─── Material ───

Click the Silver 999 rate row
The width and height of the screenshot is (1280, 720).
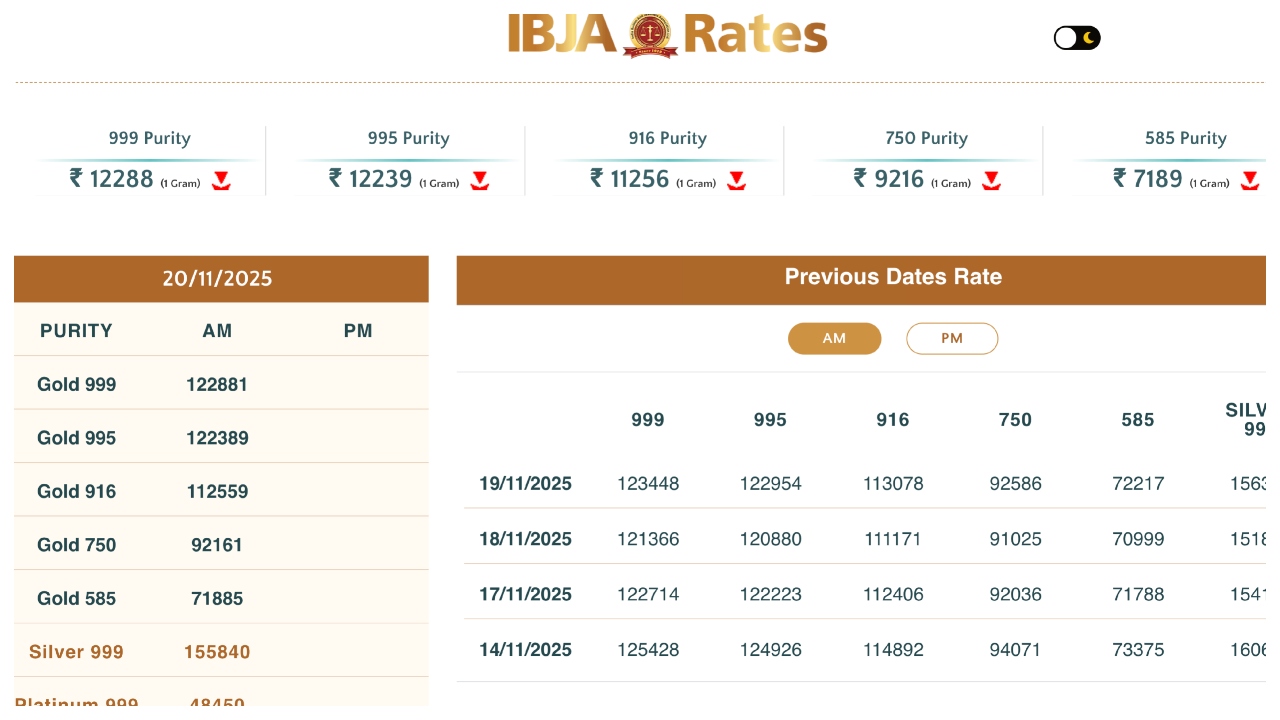[77, 652]
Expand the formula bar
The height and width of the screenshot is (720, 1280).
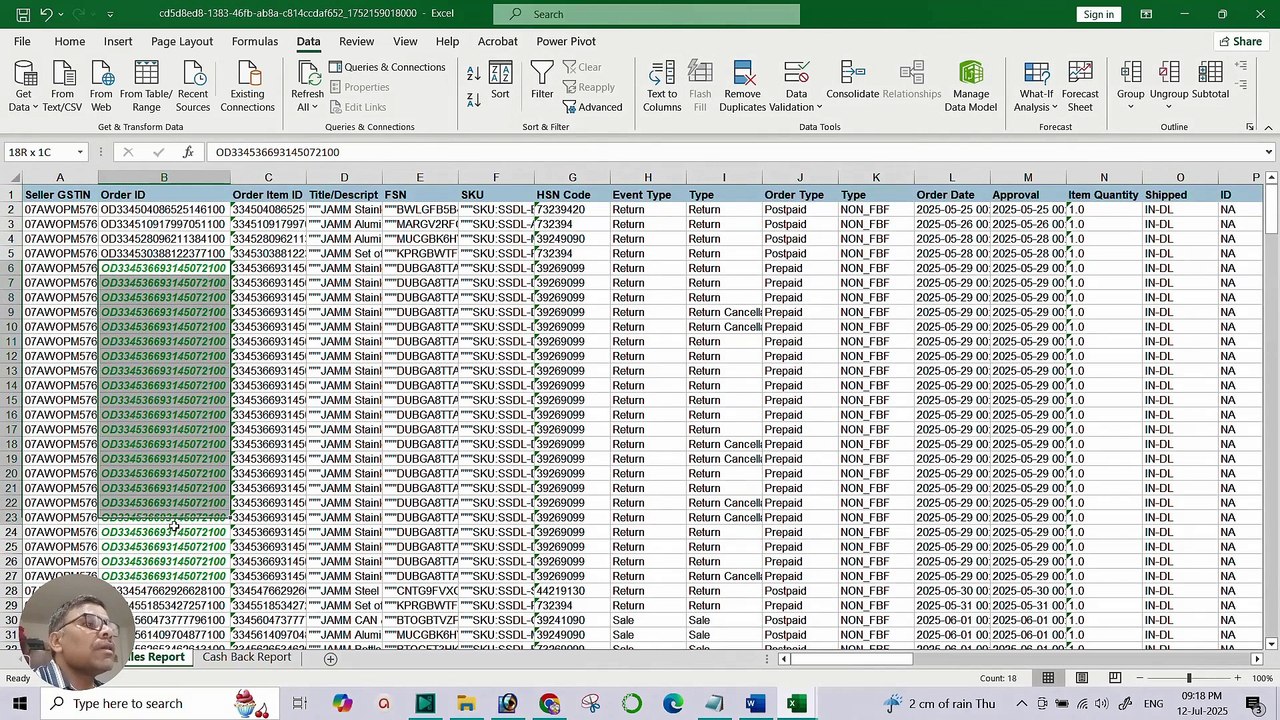point(1268,152)
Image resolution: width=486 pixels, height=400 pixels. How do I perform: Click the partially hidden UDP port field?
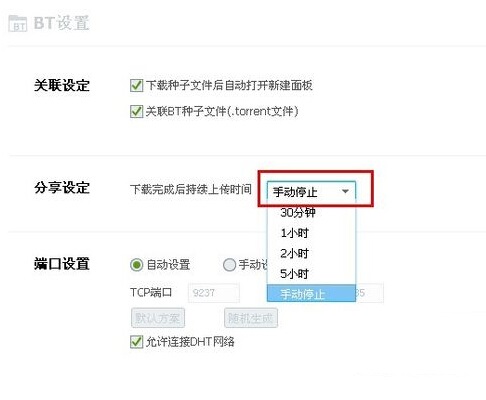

───

Do this>
Please set out the data above as a numbered list, leaving out blank lines and the pictures.

In response>
1. Click the Silver 999 rate row
2. The width and height of the screenshot is (1280, 720).
3. [77, 652]
4. Expand the formula bar
5. The height and width of the screenshot is (720, 1280).
6. point(1268,152)
7. Image resolution: width=486 pixels, height=400 pixels. How do I perform: Click the partially hidden UDP port field?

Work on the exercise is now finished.